Source: Medical aid fraud on the increase | The Herald November 20, 2017
MEDICAL aid societies are incurring huge losses through fraud, a phenomenon blamed on the lack of specific laws designed to deal with healthcare fraud in the country.
In discussions and presentations at the Healthcare Fraud Indaba in Harare on Thursday it was noted that medical aid societies were incurring huge losses through fraud. There was general agreement among medical aid societies, pharmacists, hospitals, doctors, laboratories, lawyers and other stakeholders on the need to address this problem.
The Healthcare Fraud Indaba, which began on Thursday and continued on Friday, was initiated by the Association of Healthcare Funders of Zimbabwe (AHFoZ). It coincided with International Fraud Awareness Week, which ran from November 12 to 18.
AHFoZ chief executive officer Shylet Sanyanga said AHFoZ had decided to host the event as a way of engaging various stakeholders to fight healthcare fraud, which, she said, had escalated.
“We realised that we cannot fight fraud alone. Therefore we have taken the lead in bringing key stakeholders on board,” she said.
She said the fact that the indaba coincided with the International Fraud Awareness Week, showed that fraud, including healthcare fraud, was not a Zimbabwe problem alone but an international problem.
In a presentation on the role and needs of key stakeholders in fighting fraud, waste and abuse, Dr Tinashe Magumise, AHFoZ risk management committee convener, said the key stakeholders in fighting healthcare fraud were medical aid society members, service providers, employees, healthcare funders, auditors, investigators and legislators, with the first three being instrumental in both instigating and fighting fraud.

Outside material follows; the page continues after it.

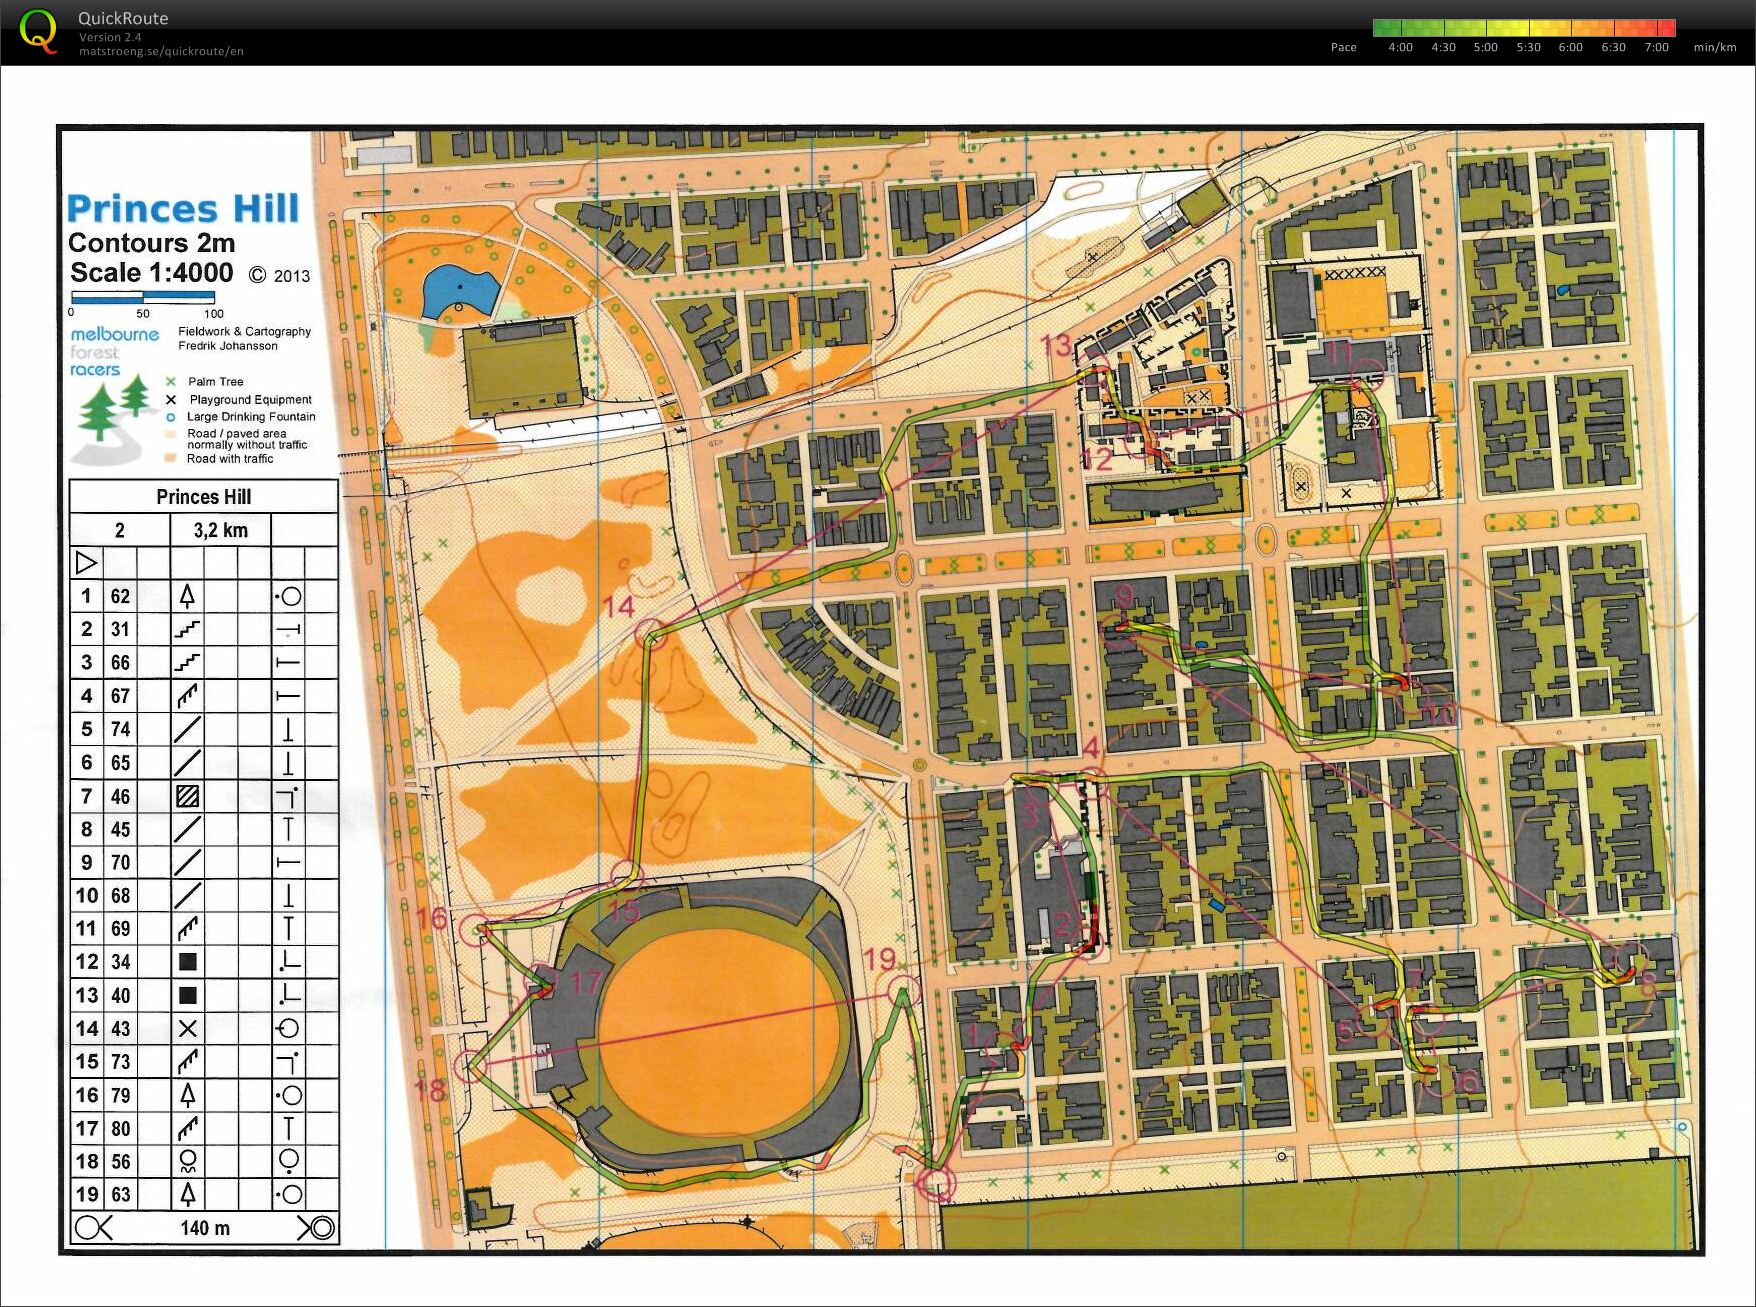Select control circle 14 on the map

One of the challenges in fighting healthcare fraud in Zimbabwe, he said, was the absence of specific laws on healthcare fraud. In some other countries, he said, there was legislation dealing specifically with healthcare fraud.
There was also a fragmented approach to healthcare fraud, where one funder did one thing and another did something else.
He went on to lament the lack of cooperation on the part of regulatory and professional bodies, which made the process of filing a complaint cumbersome.
Inadequate skills in fighting fraud as well as primitive systems in use by healthcare funders were also cited as obstacles to fighting healthcare fraud. Another factor, he said, was the absence of ICD10 coding, which helps to detect fraud.
What was needed to fight fraud, he suggested, were continuous training and education, information sharing, a robust and modern system, cooperation and collaboration among stakeholders and specific legislation on healthcare fraud.
Director of policy planning and coordination in the Ministry of Health and Childcare Stephen Banda said the Zimbabwe Government, like governments everywhere, was grappling with the rising healthcare costs.
Speaking on “Public Private Partnership in Fighting Healthcare Fraud”, he said some of the broad drivers of healthcare fraud included an uncertain or weak regulatory framework, fragility in demand for healthcare service and political interference.
He also cited as contributory factors a complex system and lack of transparency and resources,
as well as low ethical standards among public workers.
As a way of mitigating healthcare fraud he suggested using appropriate payment mechanisms, clinical audits and claims verification and promoting a close working relationship between payers and providers of healthcare services.
He also suggested passing specific health insurance fraud laws with stiff financial penalties and implementing strong arrangements for health insurance fraud detection so that people know that the chances of getting away with such fraud are slim.
He also suggested incentives for healthcare service providers to identify and report fraud.
The importance of sharing information on specific schemes was also highlighted.
“Partnerships should be designed to share best practices in order to improve detection of fraud,” he said.
He recommended encouraging and protecting whistle blowers, the early reimbursement of service providers with clean claims, tariff incentives for adherence to treatment protocols and training of health insurance staff in fraud detection.
Certified fraud examiner Proctor Nyemba, called for the formulation of fraud policies within organisations as a way of curbing fraud.
He also called for government support of efforts to combat healthcare fraud and urged the Ministry of Health and Child Care to develop a healthcare fraud policy. He alluded to the importance of public private partnerships and cooperation in the fight against fraud.
The Healthcare Fraud Indaba is the second such conference that AHFoZ has held. The hope, Ms Sanyanga said, was to continue to have such meetings in order to raise awareness of healthcare fraud and discuss ways of eradicating it.